# [DO THIS]
Lay out the records from the line containing "has width=1476, height=830." through the line containing "Locate an element", inclusive, as a two-column CSV with the columns "text" and "answer". Give one row per record, put each field in quotation marks, and replace line breaks with spaces.
DATA SUPPLIED start
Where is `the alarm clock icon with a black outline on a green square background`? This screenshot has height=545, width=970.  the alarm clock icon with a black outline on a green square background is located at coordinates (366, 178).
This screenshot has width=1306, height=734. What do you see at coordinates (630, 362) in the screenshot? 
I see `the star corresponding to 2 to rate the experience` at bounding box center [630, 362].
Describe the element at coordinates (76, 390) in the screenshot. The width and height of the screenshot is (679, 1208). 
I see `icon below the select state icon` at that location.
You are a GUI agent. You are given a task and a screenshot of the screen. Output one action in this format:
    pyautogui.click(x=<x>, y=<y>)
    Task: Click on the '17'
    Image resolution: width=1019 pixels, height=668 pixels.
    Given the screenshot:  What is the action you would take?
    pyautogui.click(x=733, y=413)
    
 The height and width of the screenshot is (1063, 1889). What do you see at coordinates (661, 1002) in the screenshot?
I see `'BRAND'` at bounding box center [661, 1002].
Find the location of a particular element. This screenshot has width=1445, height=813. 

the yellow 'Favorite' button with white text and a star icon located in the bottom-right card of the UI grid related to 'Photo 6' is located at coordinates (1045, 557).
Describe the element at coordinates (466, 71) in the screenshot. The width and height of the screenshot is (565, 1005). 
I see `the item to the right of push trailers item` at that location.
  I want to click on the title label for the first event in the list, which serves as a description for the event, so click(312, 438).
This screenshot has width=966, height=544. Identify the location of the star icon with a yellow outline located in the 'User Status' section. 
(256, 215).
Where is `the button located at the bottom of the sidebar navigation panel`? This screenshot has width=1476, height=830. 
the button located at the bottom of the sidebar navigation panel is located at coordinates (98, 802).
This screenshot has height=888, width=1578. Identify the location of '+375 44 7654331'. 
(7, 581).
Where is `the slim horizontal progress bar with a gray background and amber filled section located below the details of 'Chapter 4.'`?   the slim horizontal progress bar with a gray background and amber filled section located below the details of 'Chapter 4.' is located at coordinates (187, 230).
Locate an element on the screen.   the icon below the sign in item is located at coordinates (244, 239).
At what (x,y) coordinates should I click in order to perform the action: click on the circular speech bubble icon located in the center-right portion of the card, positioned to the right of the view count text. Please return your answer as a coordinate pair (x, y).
DATA SUPPLIED end
# [WRITTEN REPLY]
text,answer
"Where is `the button located at the bottom of the sidebar navigation panel`? This screenshot has width=1476, height=830.","the button located at the bottom of the sidebar navigation panel is located at coordinates (98, 802)."
"This screenshot has height=888, width=1578. Identify the location of '+375 44 7654331'.","(7, 581)."
"Where is `the slim horizontal progress bar with a gray background and amber filled section located below the details of 'Chapter 4.'`?","the slim horizontal progress bar with a gray background and amber filled section located below the details of 'Chapter 4.' is located at coordinates (187, 230)."
"Locate an element on the screen.","the icon below the sign in item is located at coordinates (244, 239)."